Greek Egg and Lemon Soup
- Yield 8 servings
This creamy, tart, golden yellow soup is like slurping a bowl of warm sunshine.
- 8 cups low-sodium vegetable broth
- 1 cup white basmati rice or orzo
- 2 whole garlic cloves, peeled
- 5 egg yolks
- Zest of 1 lemon
- Juice of 3 lemons
- Fresh-ground black pepper, to taste
- Combine the vegetable broth with rice or orzo and whole garlic cloves. Bring to a boil, reduce heat and simmer, uncovered, 20 minutes or until tender. Discard garlic cloves.
- In a mixing bowl, combine yolks, lemon zest, lemon juice and ground pepper.
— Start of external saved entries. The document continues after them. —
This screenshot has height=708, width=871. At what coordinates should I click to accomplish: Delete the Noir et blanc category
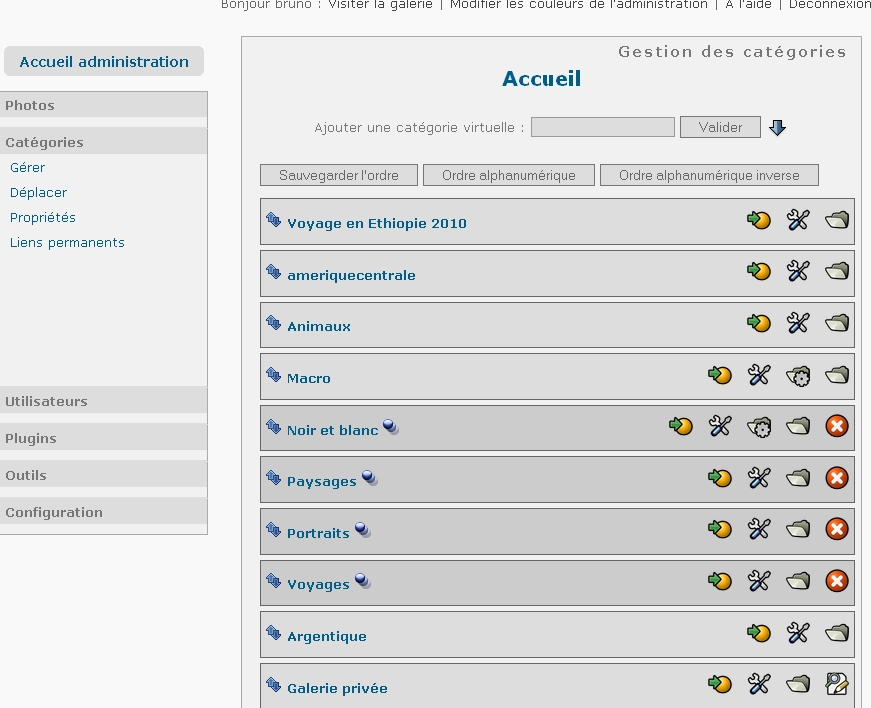point(837,427)
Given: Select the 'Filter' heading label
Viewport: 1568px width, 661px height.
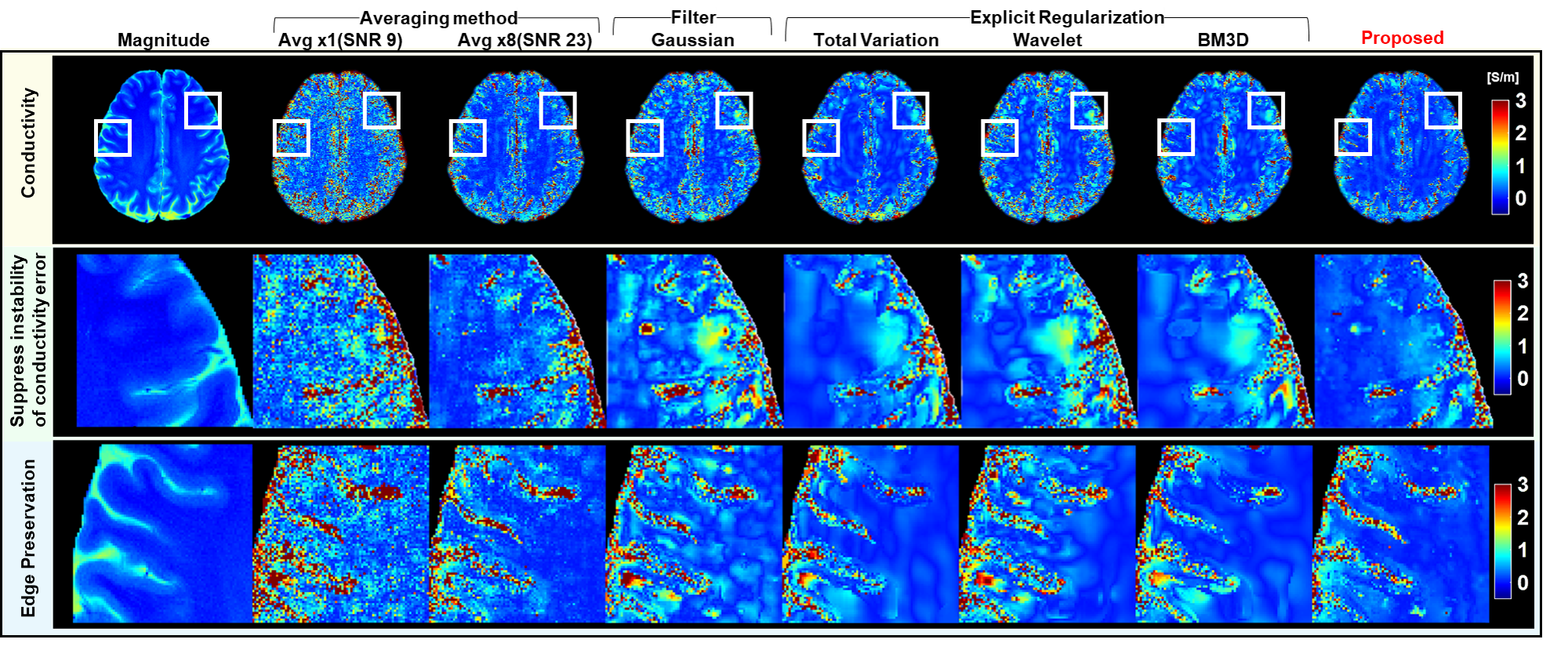Looking at the screenshot, I should click(693, 17).
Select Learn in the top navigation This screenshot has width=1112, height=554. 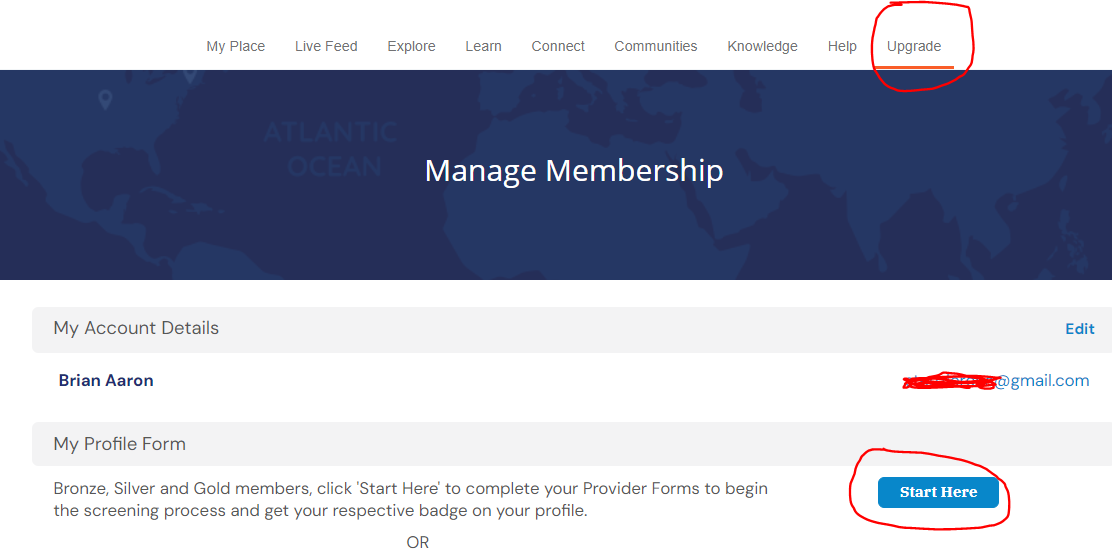[x=484, y=46]
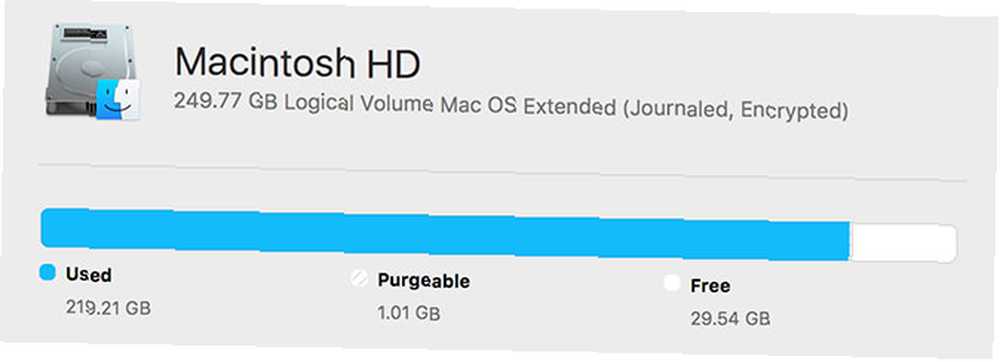Screen dimensions: 1000x362
Task: Click the Free label
Action: tap(710, 286)
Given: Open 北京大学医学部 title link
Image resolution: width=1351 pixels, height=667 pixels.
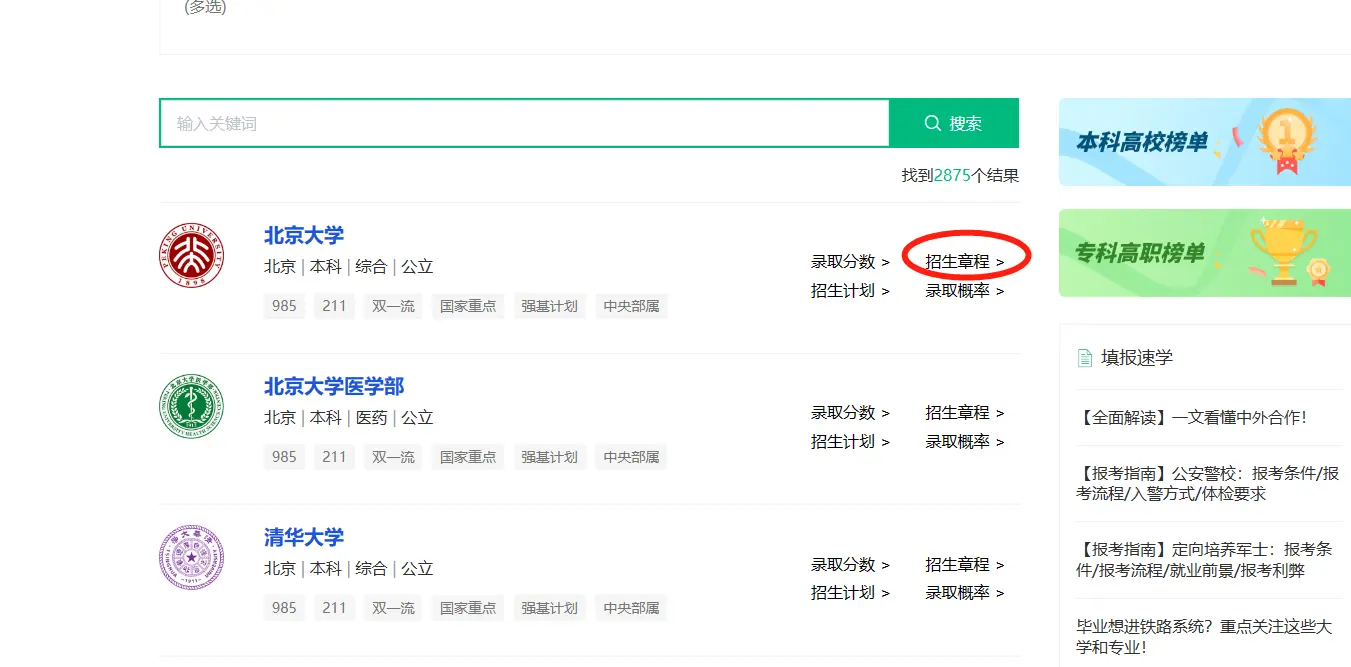Looking at the screenshot, I should point(334,387).
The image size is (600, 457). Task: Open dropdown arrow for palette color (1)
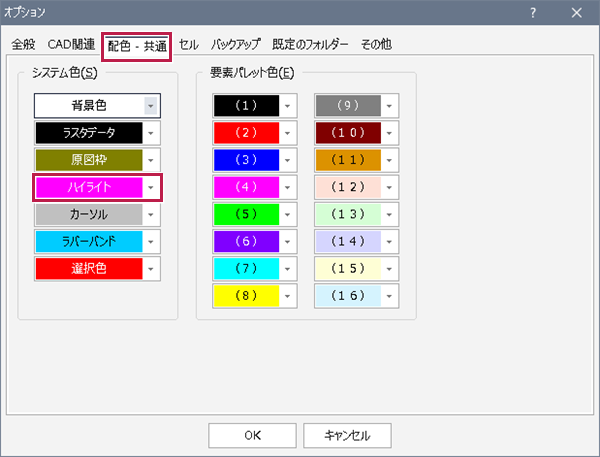click(x=287, y=105)
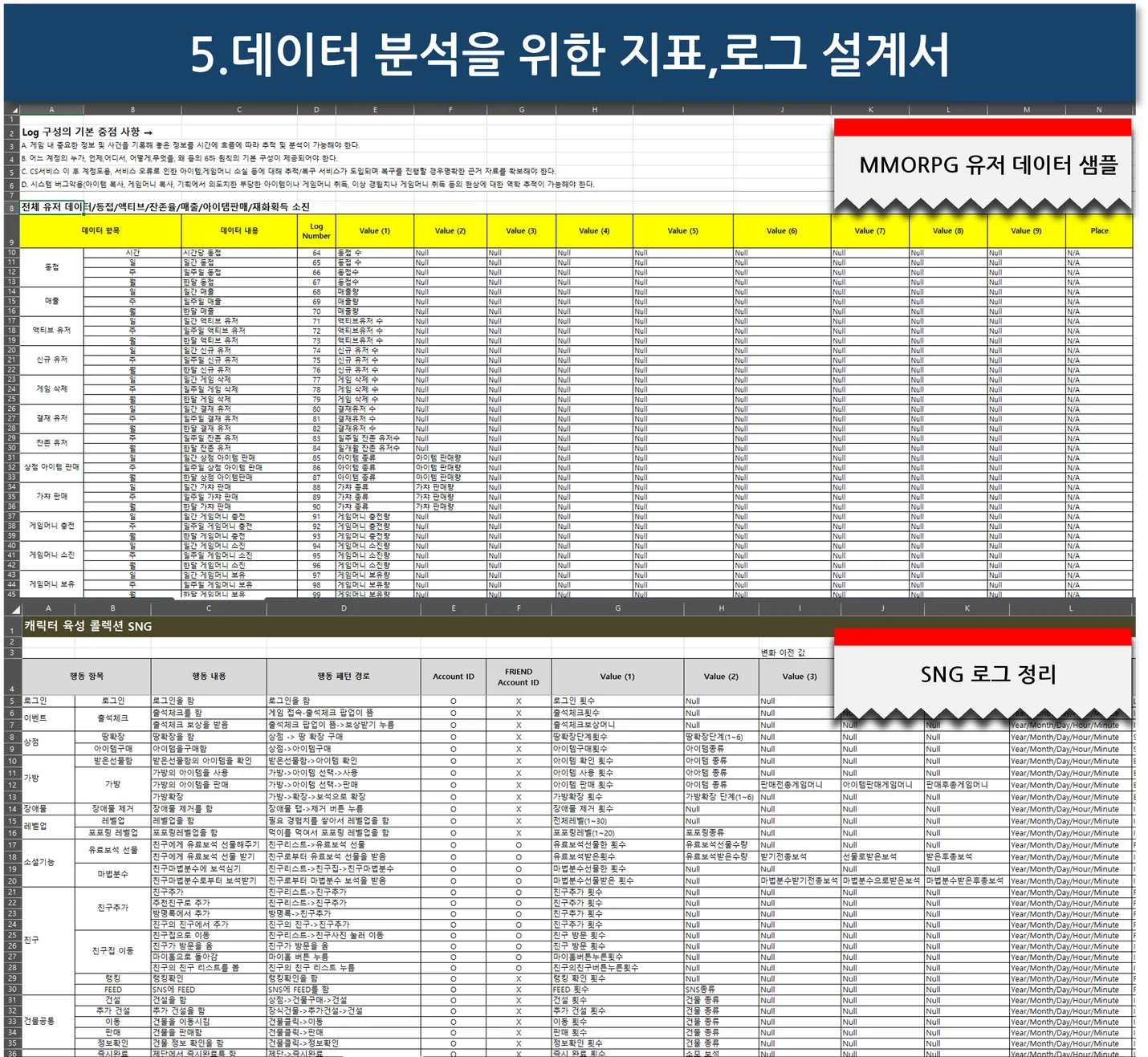Click the select-all triangle of the SNG sheet
The height and width of the screenshot is (1057, 1148).
16,608
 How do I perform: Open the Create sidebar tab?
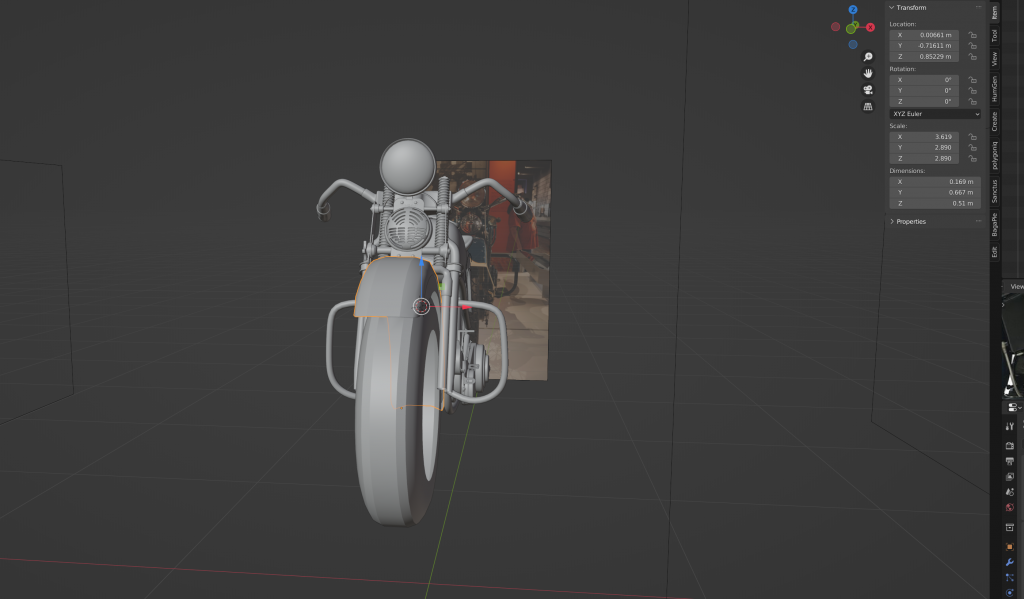[x=994, y=121]
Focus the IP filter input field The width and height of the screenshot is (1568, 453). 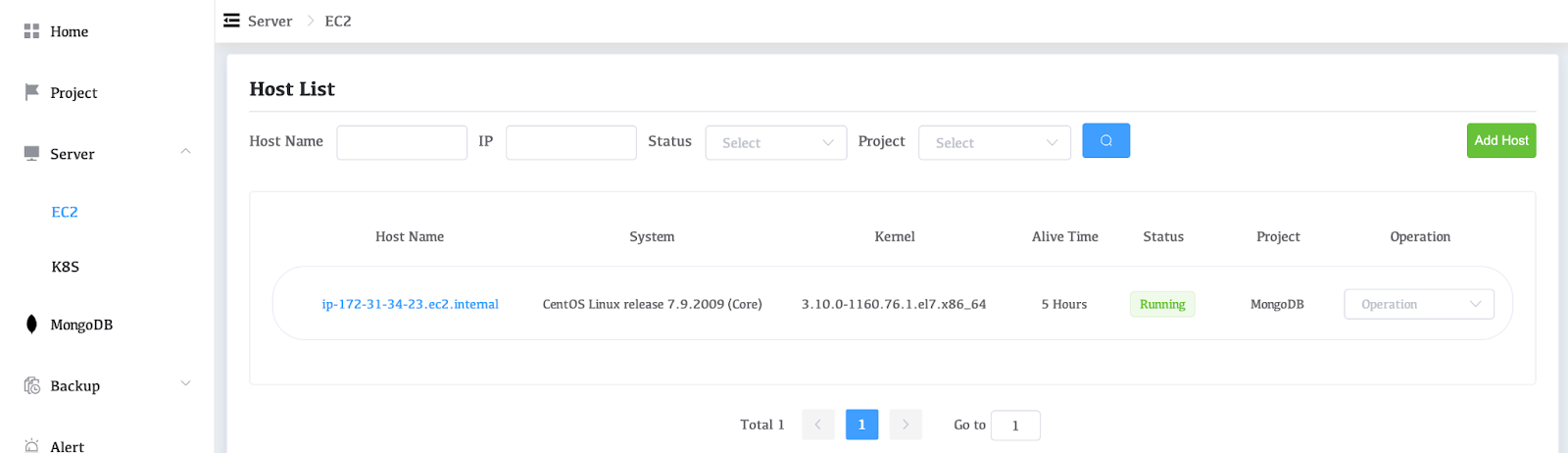click(x=570, y=142)
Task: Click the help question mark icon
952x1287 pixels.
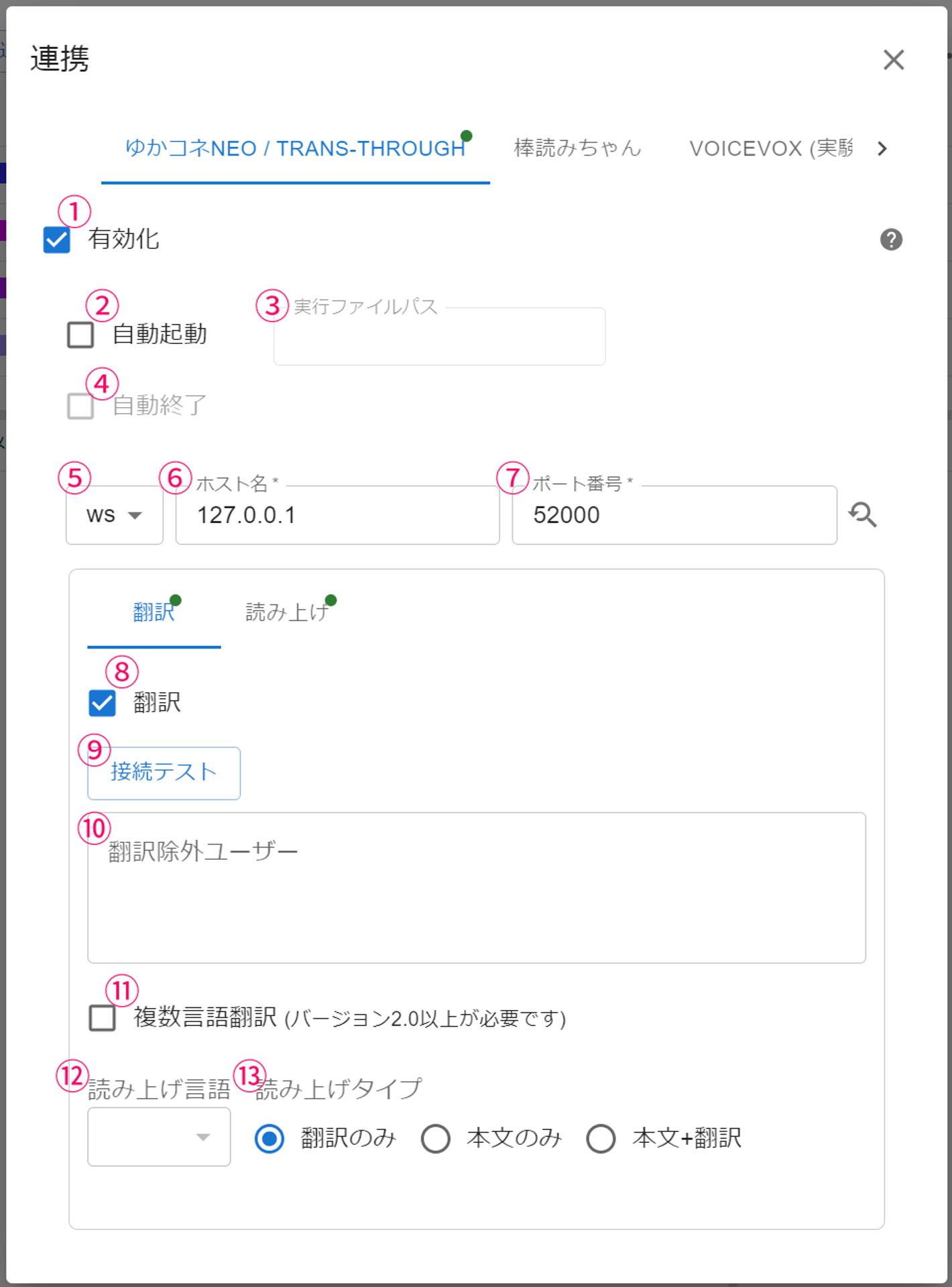Action: coord(890,239)
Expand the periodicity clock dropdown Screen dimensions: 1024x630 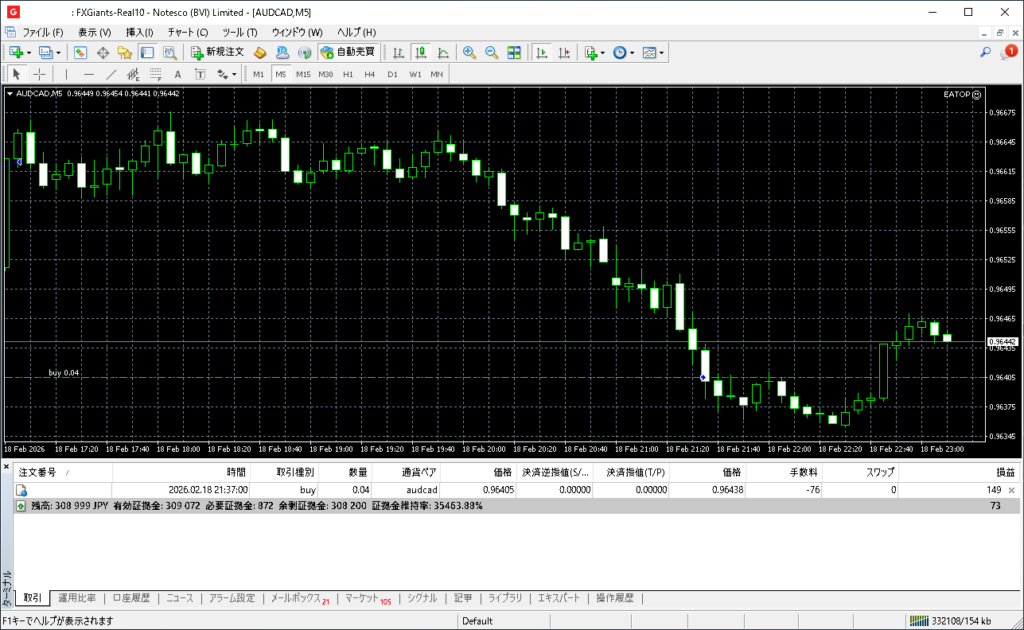(x=623, y=52)
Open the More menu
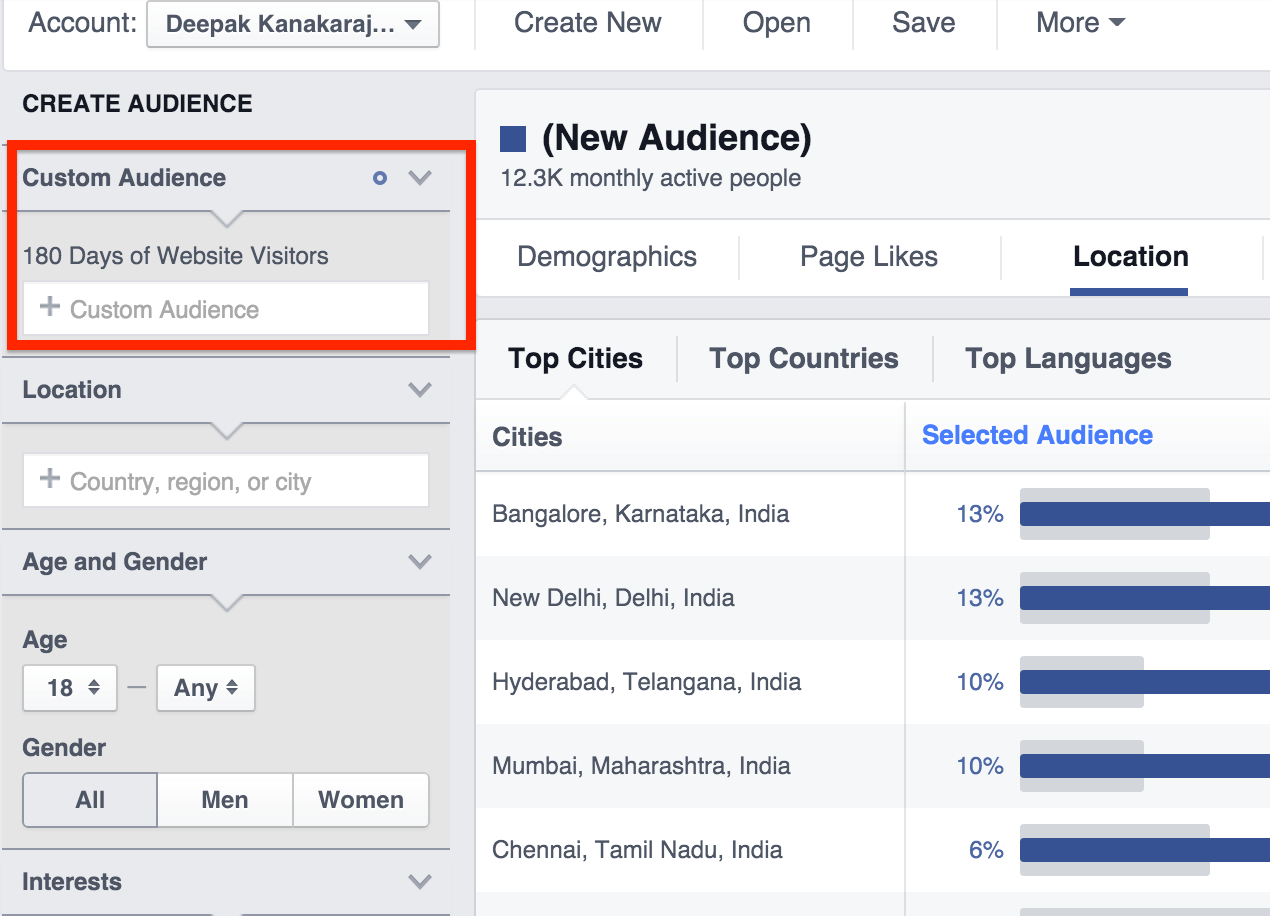Image resolution: width=1270 pixels, height=916 pixels. pos(1080,22)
Whisk until well combined.
- When the orzo or rice is tender, dip out about 2 cups hot broth into a glass measuring cup. While you whisk the egg mixture, very slowly drizzle the 2 cups hot broth into the egg yolk mixture; if you add it too quickly you will scramble the egg yolks. This is what you want to avoid. Continue whisking and adding liquid to the egg yolks until the measuring cup is empty.
- Remove the saucepan with the orzo or rice from the burner and, once again, very slowly whisk the yolk mixture back into the saucepan combining well until thickened. Serve immediately.